For everyone who asks, receives; and the one who seeks, finds;
and to the one who knocks, the door will be opened.
We would say to Jesus: 'I have asked, sought, and knocked, and yet my desires remain unfulfilled'. We should not be afraid to tell Jesus that we have difficulty taking him at his word when we test that word without apparent results. Jesus does indeed have answers to our doubts. The first answer might be that he never said these things would happen immediately, which is why we prefer the translation of this passage from the Amplified Bible:
Ask and keep on asking and it will be given to you; seek and keep on seeking and you will find; knock and keep on knocking and the door will be opened to you (see Matthew 7:7 AMP).

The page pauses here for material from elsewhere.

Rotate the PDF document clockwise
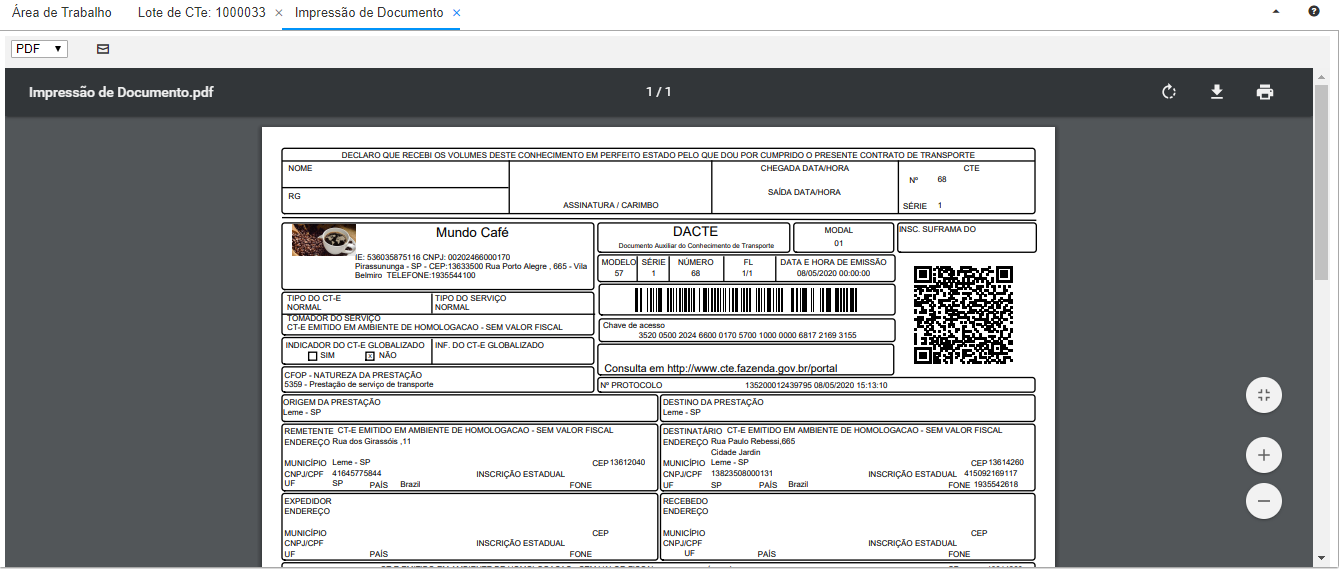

We might still be tempted to respond by asking him why these things that we desire might not be given to us immediately, since it is in his power to give them as he chooses. But do we not already hear in such a question the questionable impatience of children, unwilling to wait? We are in fact meant to be like children, but not in this sense. We are meant to learn to patiently trust God to give us what will be for our God when it will be the most beneficial. By making us wait God is calling us to cling to whatever was good in our desire while encouraging us to grow by, among other things, letting go of our desire to be in control.
Which one of you would hand his son a stone
when he asked for a loaf of bread,
or a snake when he asked for a fish?
In prayer we don't often know how to ask for the loaf of bread or the fish. We content ourselves to ask for stones and even for snakes. The Father knows that we have legitimate needs that we are trying to express, but knows better than to answer us literally according to our limited comprehension. He has better things in store for us than we can ask our imagine (see Ephesians 3:20). Let us not hold it against him that he has denied us what we've asked when we have in fact asked for a snake and to learn to look instead for what he desires to give, to look for the "how much more" of our heavenly Father.
Prayer is the sine qua non required to empower us to live the life of disciples. If we truly propose to love others even as ourselves we are going to need prayer. This prayer itself needs to be open to transformation as the Father continues calling us higher, and inviting us to have a heart that is more like his own heart. It was because of the power of prayer that Queen Esther was able to fulfill her role in salvation history. It can be so for us as well.
Save us from the hand of our enemies;
turn our mourning into gladness
and our sorrows into wholeness.
We are meant to go through this whole process with confidence, from beginning to end, ready even from the start to say with the psalmist, "Lord, on the day I called for help, you answered me".